Reste que le dirigeant ne s’autorise aucun triomphalisme. Il rappelle que « le travail vient de commencer » et identifie plusieurs marges de progression pour les mois à venir, à commencer par l’ouverture annoncée d’un nouvel espace de jeux au quatrième étage. L’introduction de tables de roulette dans les Clubs de jeux, actuellement en discussion, ouvrirait selon lui de nouvelles perspectives commerciales pour l’établissement.

Le vrai défi : sortir de l’entre-soi national
Si le bilan opérationnel et commercial de cette édition ne fait guère débat, il invite néanmoins à une lecture plus nuancée sur la dimension véritablement internationale de l’événement. Les 67 nationalités représentées constituent, sur le papier, un indicateur flatteur pour un festival organisé dans un Club ouvert depuis à peine quatre mois.
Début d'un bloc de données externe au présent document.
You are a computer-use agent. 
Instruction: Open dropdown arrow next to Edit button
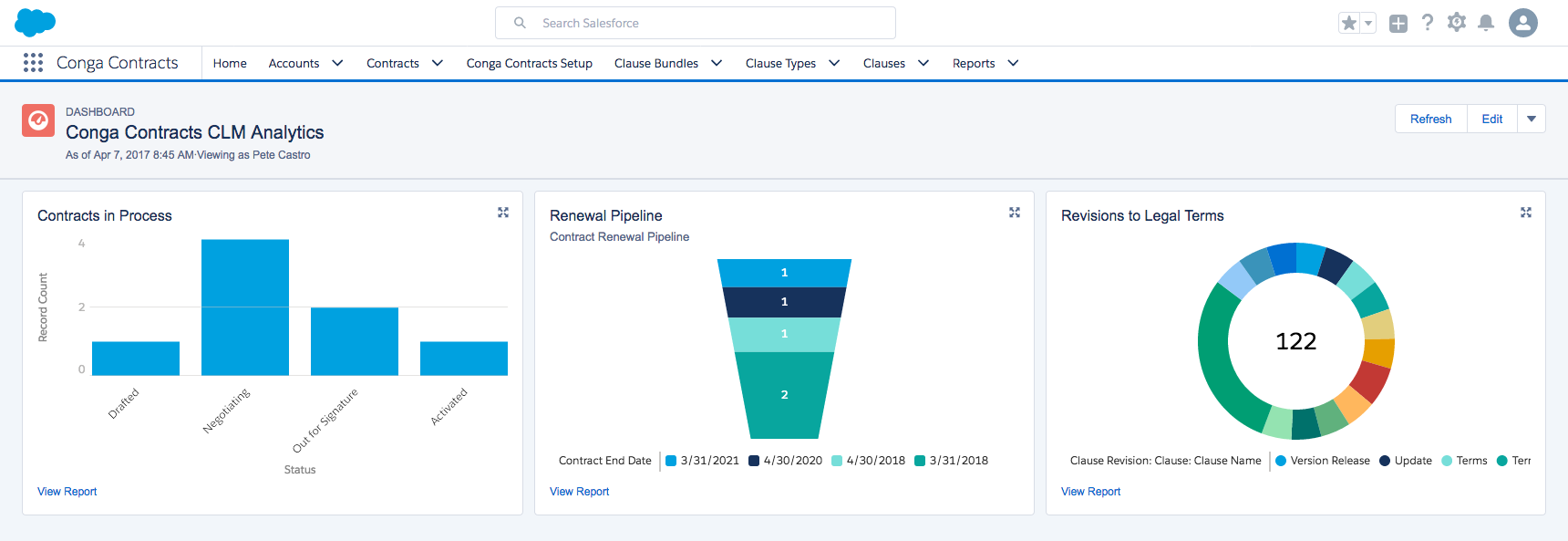[1532, 119]
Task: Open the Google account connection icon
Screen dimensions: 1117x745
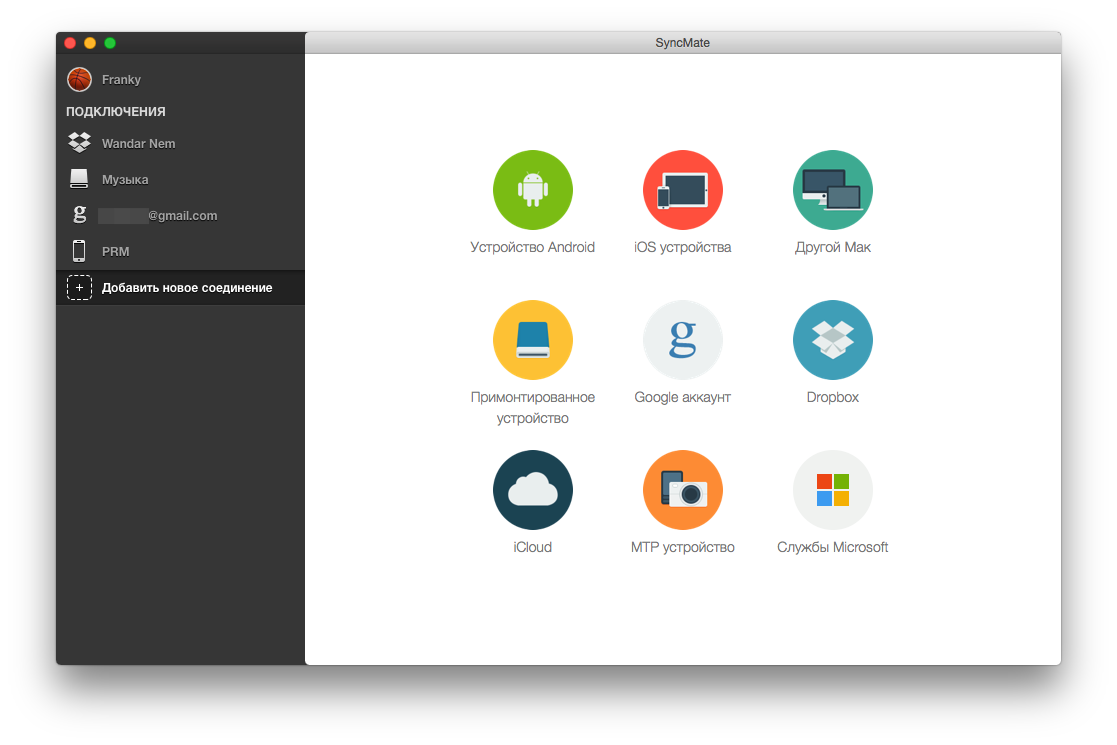Action: pyautogui.click(x=682, y=340)
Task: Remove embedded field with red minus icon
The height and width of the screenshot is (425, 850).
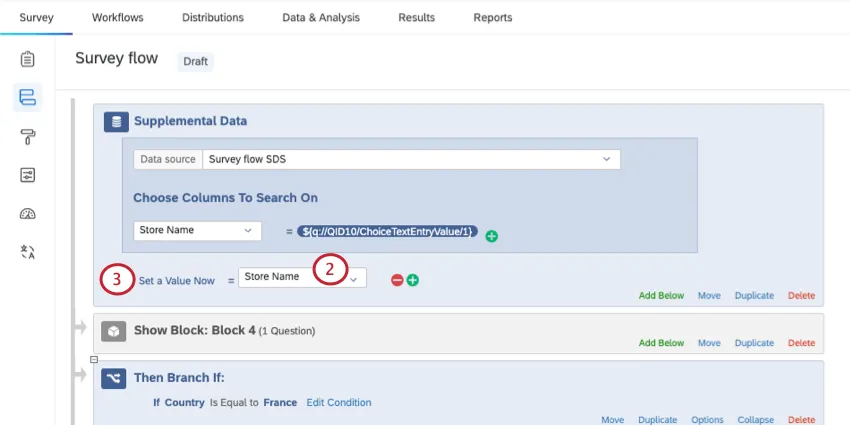Action: coord(397,280)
Mais la diversité des nationalités présentes ne dit pas tout de la profondeur des contingents étrangers.
Une participation internationale plafonnant autour de 30 % sur les tournois les plus prestigieux, avec une base large restant composée des joueurs du réseau Partouche et de la clientèle fidélisée localement, dessine encore un festival largement porté par le marché domestique.
Ce constat n’enlève rien à la réussite de cette édition, mais il pointe l’enjeu réel des prochaines étapes pour le Groupe Partouche et pour Texapoker : transformer le WSOP C Paris et, plus largement, l’offre poker du Partouche Pasino Club, en un véritable point d’attraction pour les joueurs étrangers, capable de rivaliser avec les autres étapes du circuit européen ou avec des destinations poker plus installées.
La reconnaissance du festival au sein du circuit mondial, symbolisée par l’invitation offerte aux vainqueurs de bagues pour les Bahamas, constitue un levier réel. Mais elle ne suffira pas, à elle seule, à faire venir massivement des contingents étrangers plus nombreux si l’écosystème parisien du jeu, dans son ensemble, ne se positionne pas plus clairement comme une destination poker internationale à part entière.
C’est là que se situe, sans doute, le prochain chapitre à écrire pour le Partouche Pasino Club : consolider sa domination sur le marché parisien, déjà acquise après seulement quatre mois d’exploitation, tout en construisant, événement après événement, la réputation internationale qui permettra de faire de Paris une étape incontournable du calendrier poker mondial, et non plus seulement un rendez-vous de rentrée réussi pour les joueurs français.